Outro benefício, surpreendente gerado pelo meio rádio, é o “Recency”; que poderia ser traduzido por “recenticidade” da comunicação. Novos estudos publicitários dos EUA registram a importância na comunicação contínua, pois jamais sabemos os momentos de decisão por parte do consumidor. Só para dramatizar, a decisão da compra ou troca de um automóvel, pelo consumidor, pode levar extensos seis meses de maturação. Neste sentido, não vale mais exclusivamente buscar apenas o “share-of-mind” da marca, mas sim influenciar o consumidor, na hora em que ele estiver mais propenso. De fato, já conhecíamos isto no ponto de venda; Especialistas afirmavam que até oitenta por cento das decisões de compra, ocorrem dentro do ponto de venda; o último “Recency”. Lembre-se o rádio e a mídia exterior, são os penúltimos a levarem informações aos consumidores e, portanto podem e devem desempenhar sua função publicitária.

Quem também está reforçando o crescimento da importância do rádio, é o maior e mais badalado festival de publicidade do mundo. O Festival de Cannes deste ano, pela primeira vez, depois de seus cinqüenta e três anos de criação, se dobrou ao meio e premiarão os publicitários, com os famosos leões bronze, prata e ouro.

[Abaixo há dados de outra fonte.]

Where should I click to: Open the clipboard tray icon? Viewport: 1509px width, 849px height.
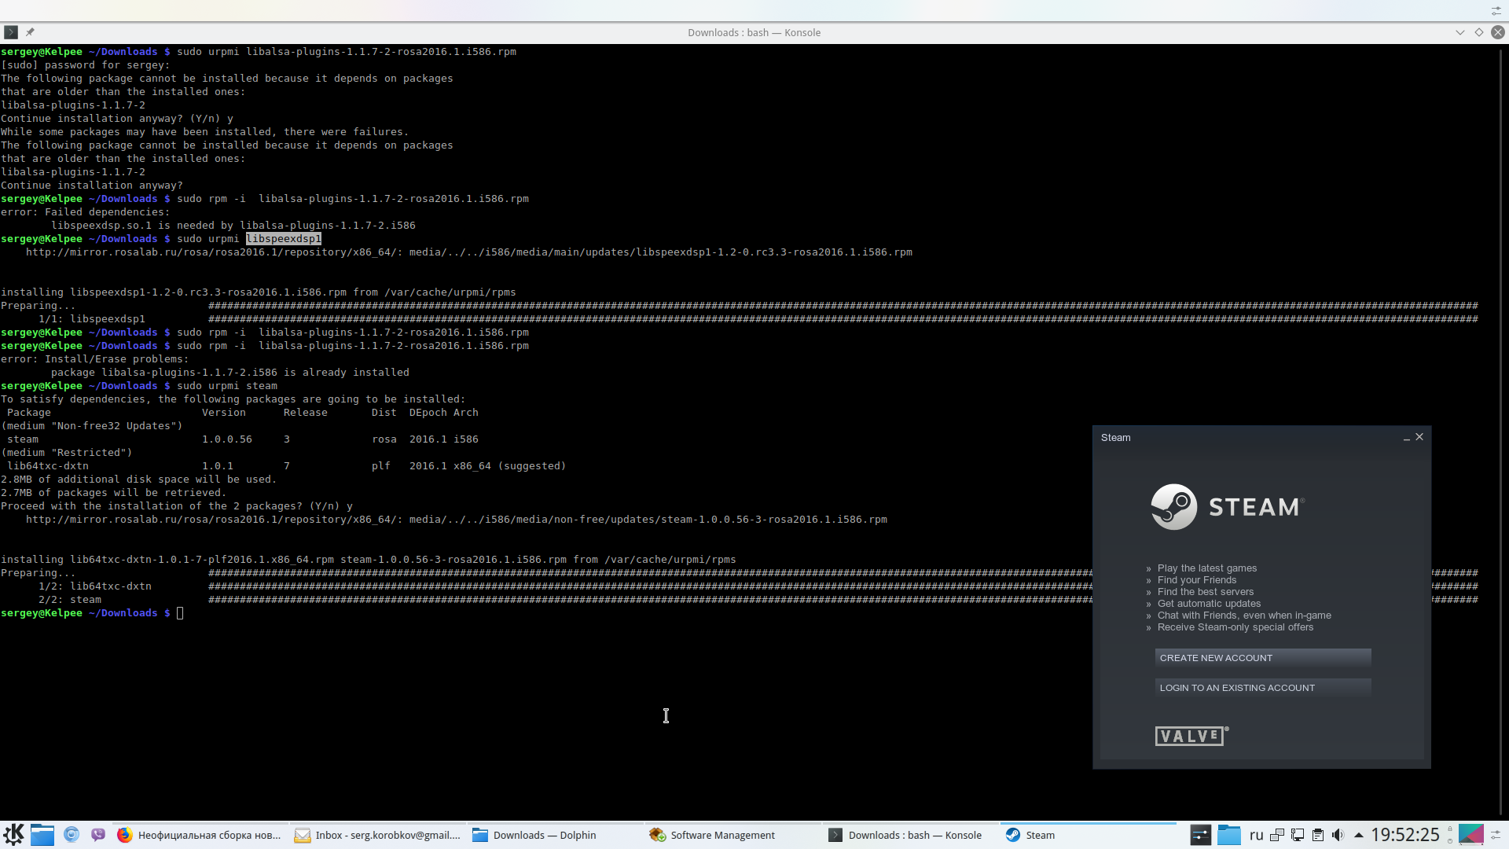(1318, 835)
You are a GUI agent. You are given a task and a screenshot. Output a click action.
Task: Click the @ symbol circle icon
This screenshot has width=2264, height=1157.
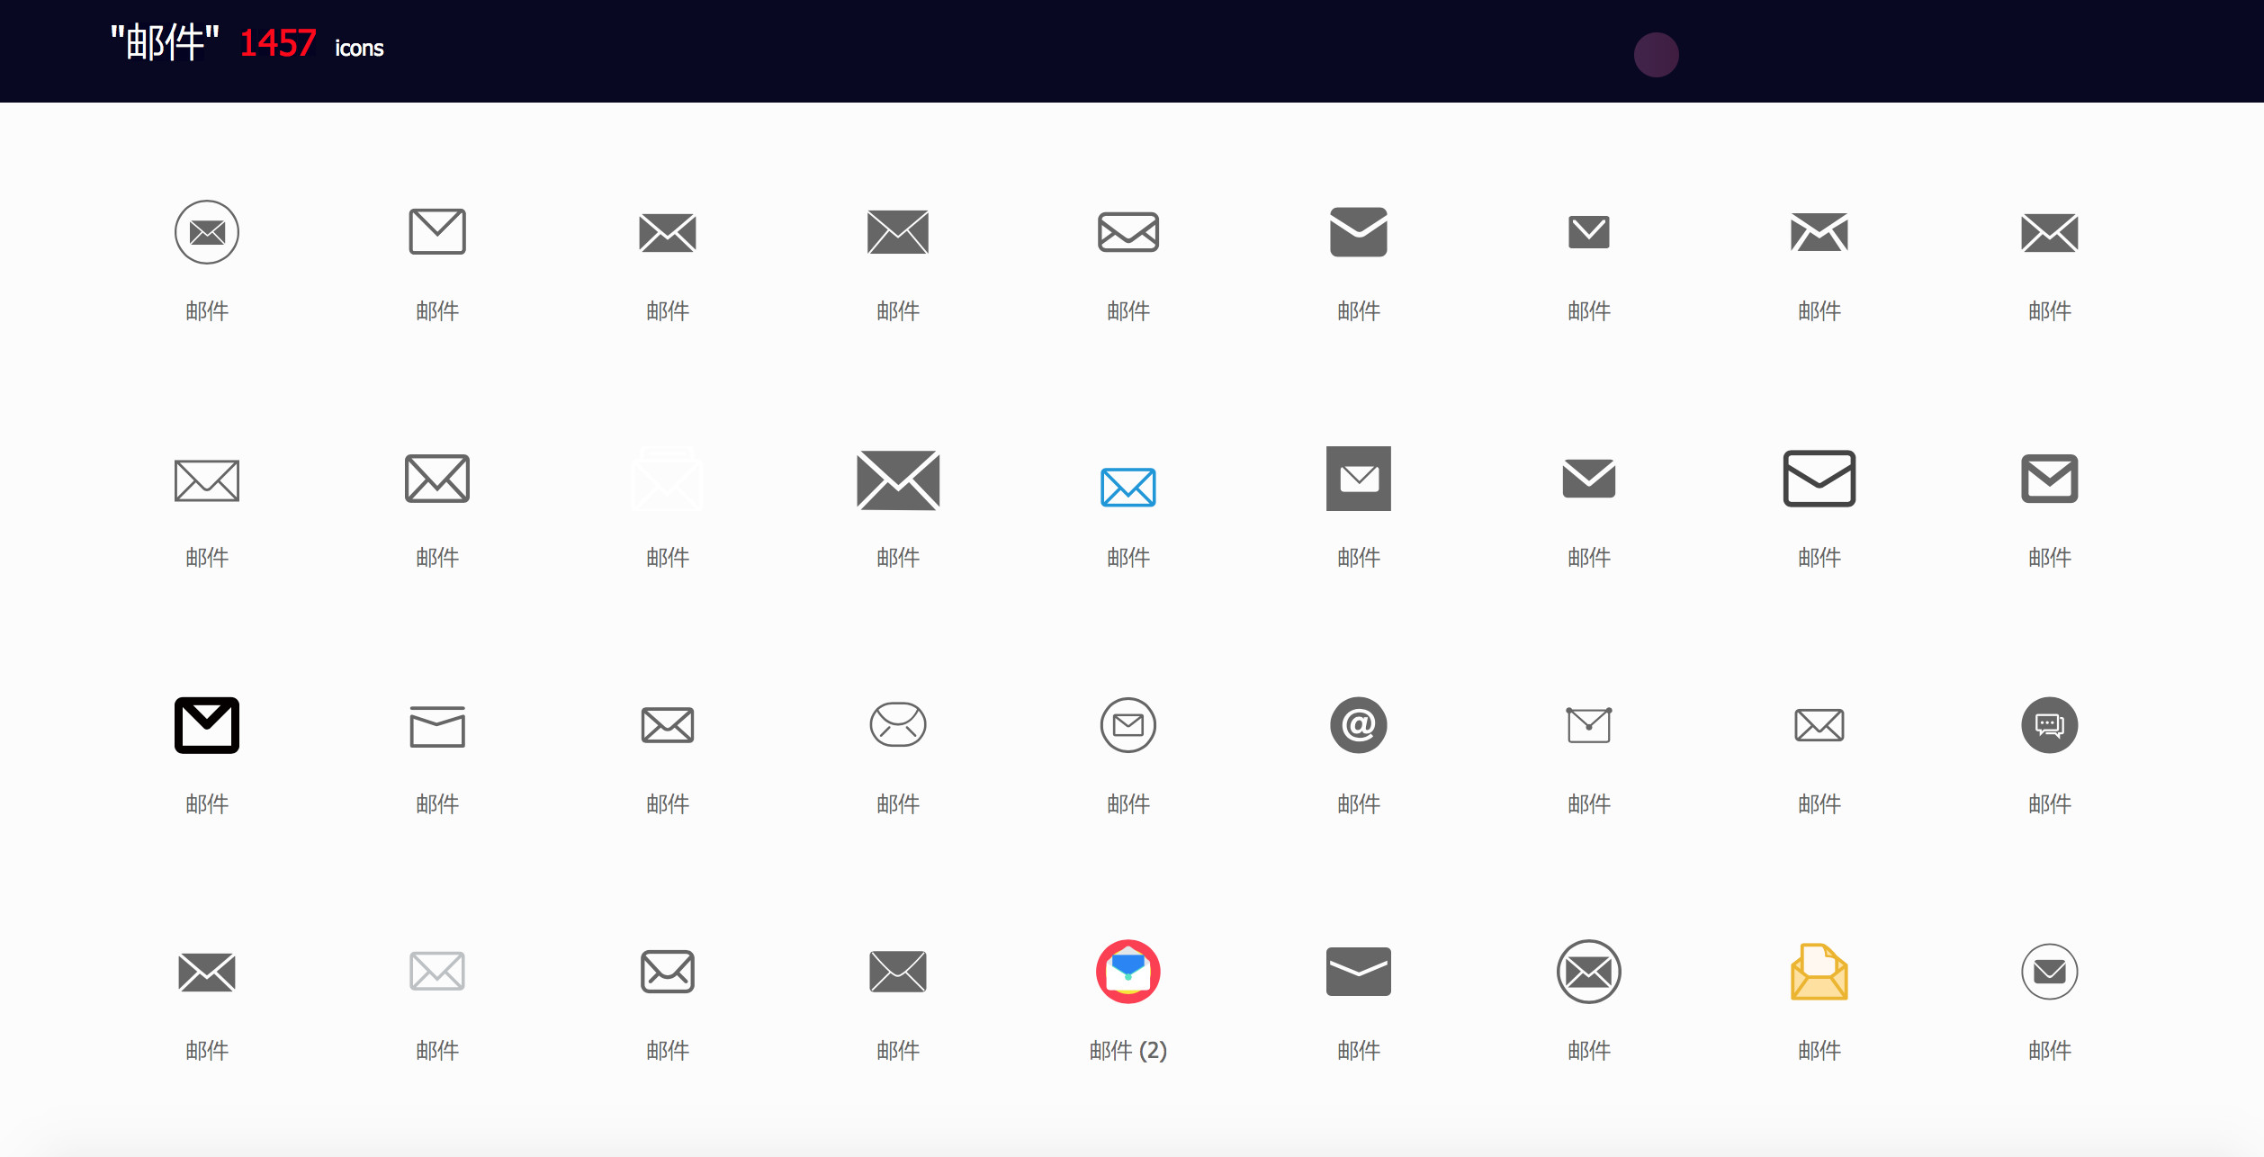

Sei que pode parecer estranha esta minha avaliação, mas para dar mais suporte ao raciocínio, vou comentar o que acabei de constatar na NAB – National Association Broadcasters, maior feira de rádio e tv, que ocorreu em Las Vegas, em abril passado. Lá constatei o quanto complexa se tornará esta revolução na mídia. A palavra de ordem era o “Podcasting” capacidade em fazer baixar arquivos, não de música, mas sim de programas de rádio. As turmas do iPod e MP3, perceberam que poderiam manter em seus aparelhos, programas irradiados no rádio, para ouvirem na hora que quiserem e quantas vezes quiserem. Também a digitalização do AM e FM, que assim como nos celulares atuais, já permitem o envio de rádio análogo e digital concomitante, bastando ao consumidor adquirir um aparelho com estes recursos. Importante observar, que o modelo americano não obriga ao consumidor trocar de aparelhos, ou seja, se desejar, poderá continuar ouvindo suas emissoras no formato análogo.

Outro incrível fenômeno, e que não para de crescer nos EUA, é o rádio por assinatura para automóveis. São enviados diretamente dos satélites e tudo com qualidade digital. O líder é o precursor, XM Radio, que já mantém em sua carteira mais de quatro milhões de assinantes. Ele é seguido de perto pelo Sirius Radio, que já detém um milhão e meio de assinantes. Ambos enviam mais de duzentos canais de rádio proprietários aos automóveis dos usuários. Note que todos assinantes pagam US$ 12,90 por mês pelo serviço e tudo sem regulamentação. As projeções de especialistas americanos são para mais de vinte milhões de assinantes. Isto me faz lembrar um colega, filho de publicitário e que se dizia investidor em mídia; Quando comentei com ele, isto há quatro anos atrás, sobre as oportunidades deste sistema, ele foi categórico; Não dará certo; pois a conta não fecha! Portanto, pense bem quando for fazer análise sobre o futuro do rádio e não deixe de levar em consideração o título da matéria recente da Veja; “A nova era do rádio”.